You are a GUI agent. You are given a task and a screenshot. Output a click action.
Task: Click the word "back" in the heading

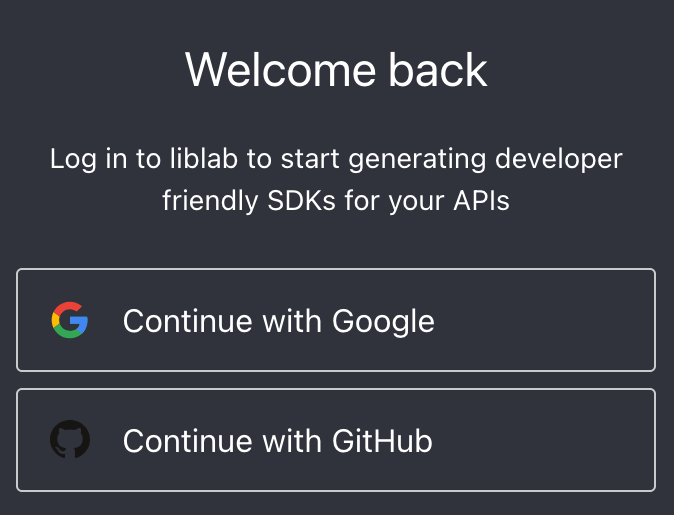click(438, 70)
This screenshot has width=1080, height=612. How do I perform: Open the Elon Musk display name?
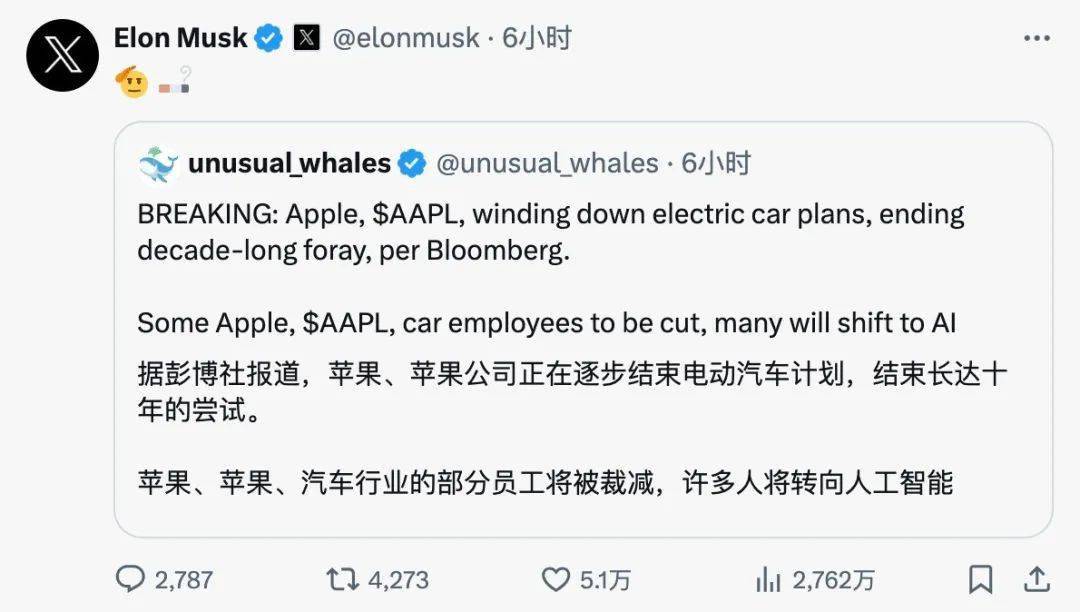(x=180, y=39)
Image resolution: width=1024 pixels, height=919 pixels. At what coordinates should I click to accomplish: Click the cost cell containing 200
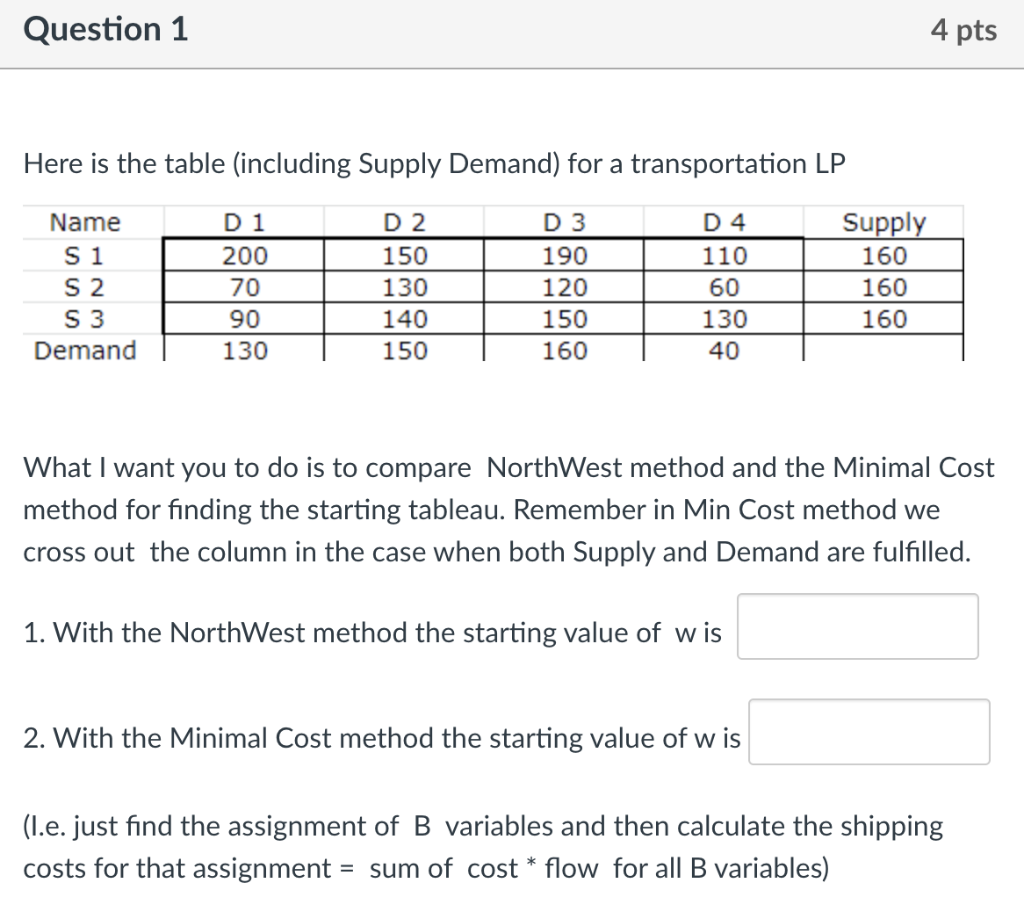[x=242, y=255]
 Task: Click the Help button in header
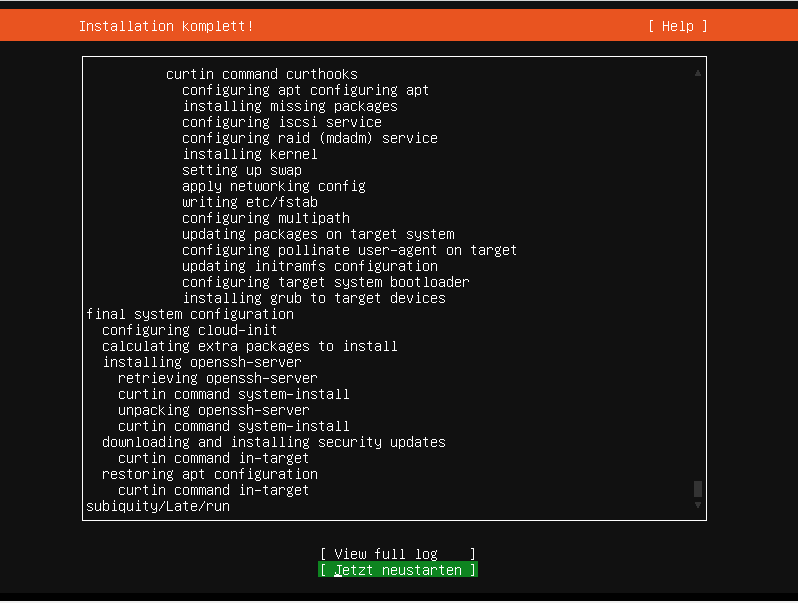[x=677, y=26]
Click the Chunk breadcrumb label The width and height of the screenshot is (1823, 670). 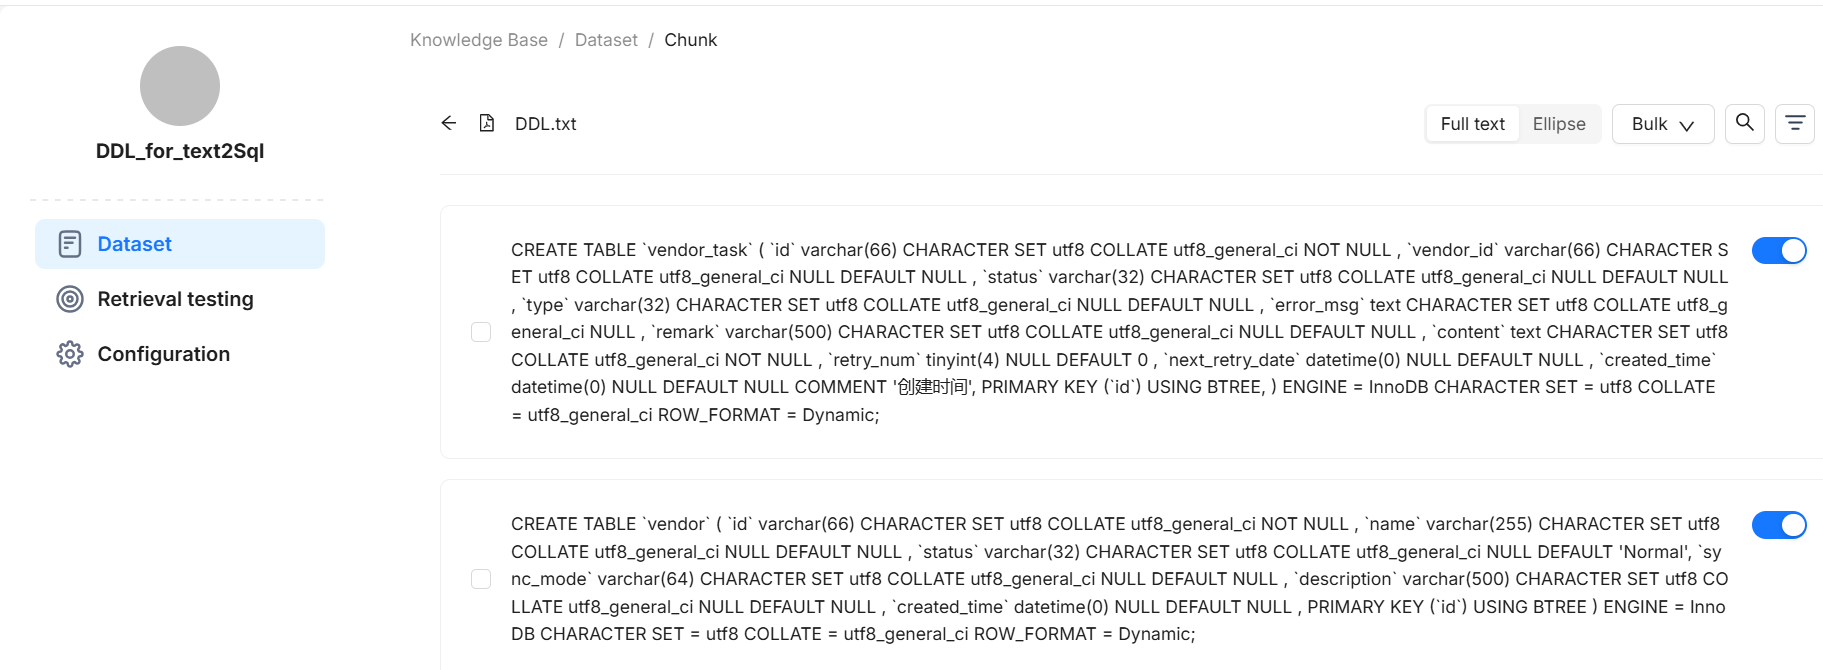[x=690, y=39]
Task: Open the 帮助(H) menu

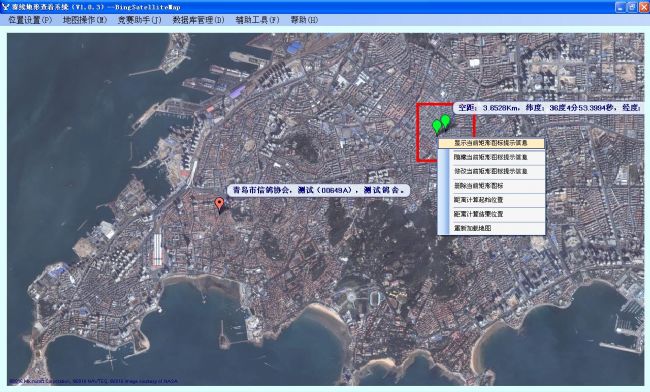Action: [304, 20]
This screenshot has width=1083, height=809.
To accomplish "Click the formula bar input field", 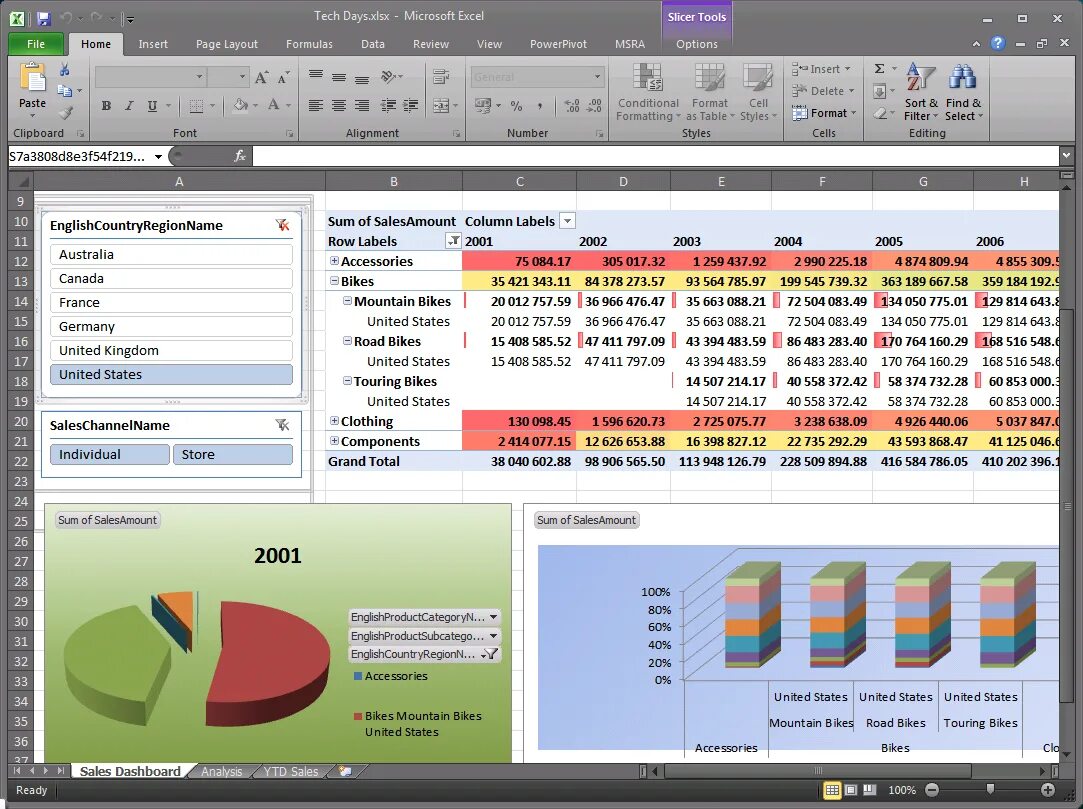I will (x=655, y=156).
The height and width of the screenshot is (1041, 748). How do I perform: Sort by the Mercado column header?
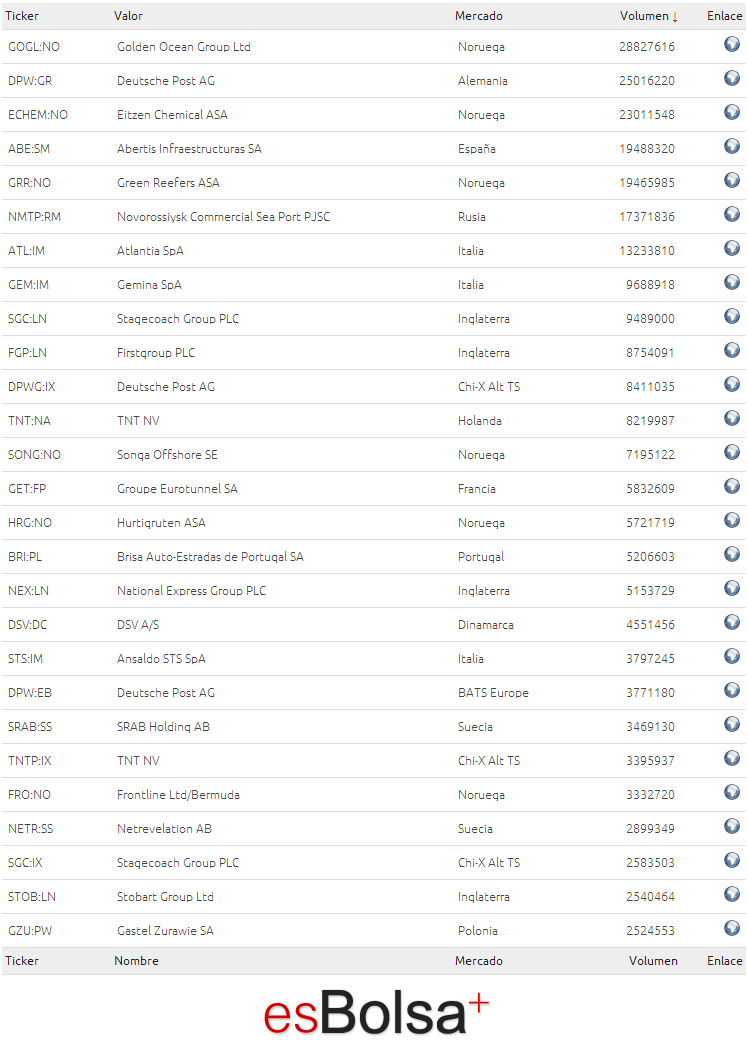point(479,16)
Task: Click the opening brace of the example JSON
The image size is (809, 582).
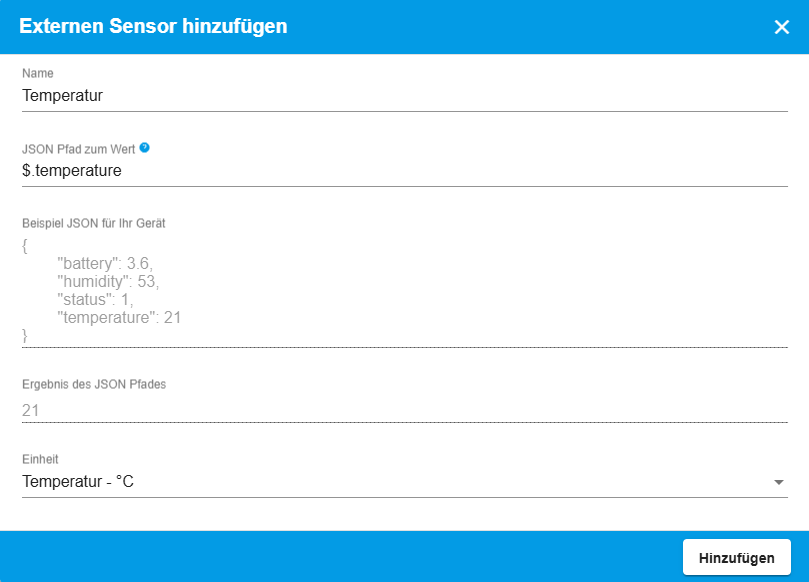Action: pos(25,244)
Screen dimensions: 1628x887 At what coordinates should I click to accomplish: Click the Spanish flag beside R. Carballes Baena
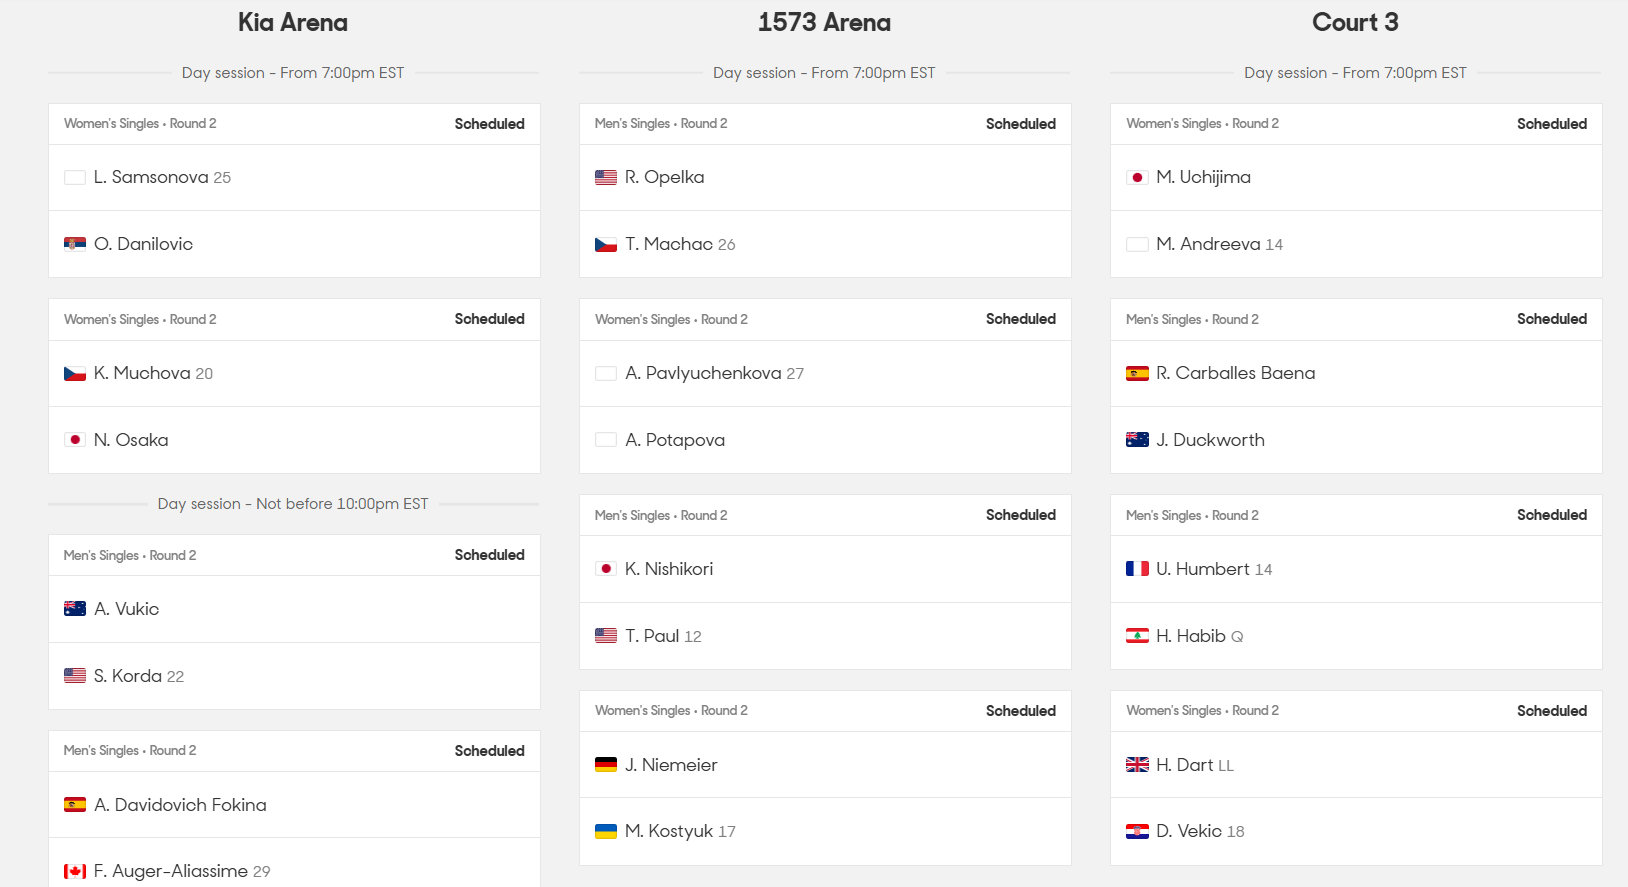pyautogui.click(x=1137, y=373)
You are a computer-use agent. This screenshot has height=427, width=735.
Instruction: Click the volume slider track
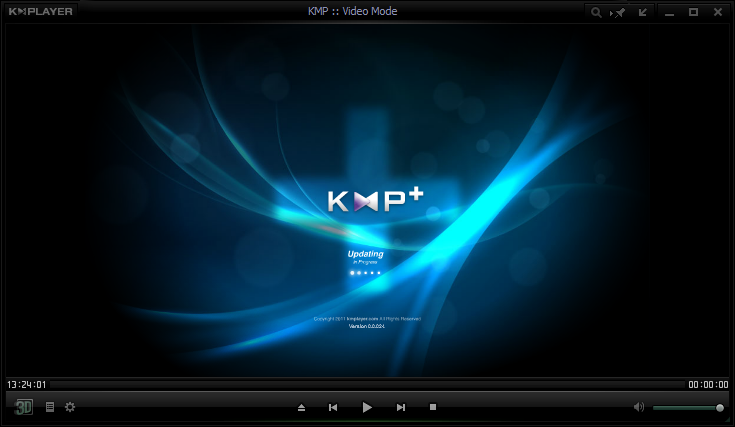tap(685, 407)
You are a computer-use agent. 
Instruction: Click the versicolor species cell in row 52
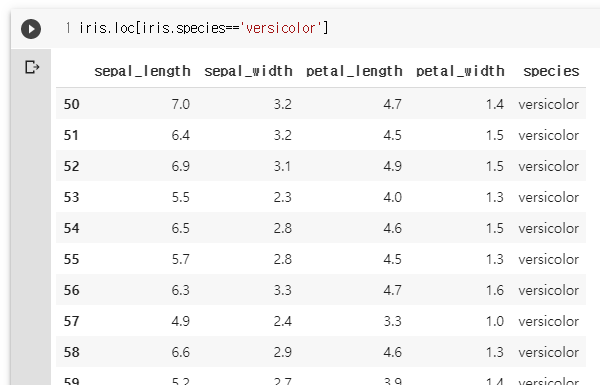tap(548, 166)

*****

• **Goal of the exercise**: Each line from the one that holds "You are a computer-use agent. This" through the end of the material should be repeated exactly, and nothing more. Leave out any picture.

• **Expected answer**:
You are a computer-use agent. This screenshot has height=427, width=735.
Instruction: Click the volume slider track
tap(685, 407)
You are a computer-use agent. 
Instruction: Click the versicolor species cell in row 52
tap(548, 166)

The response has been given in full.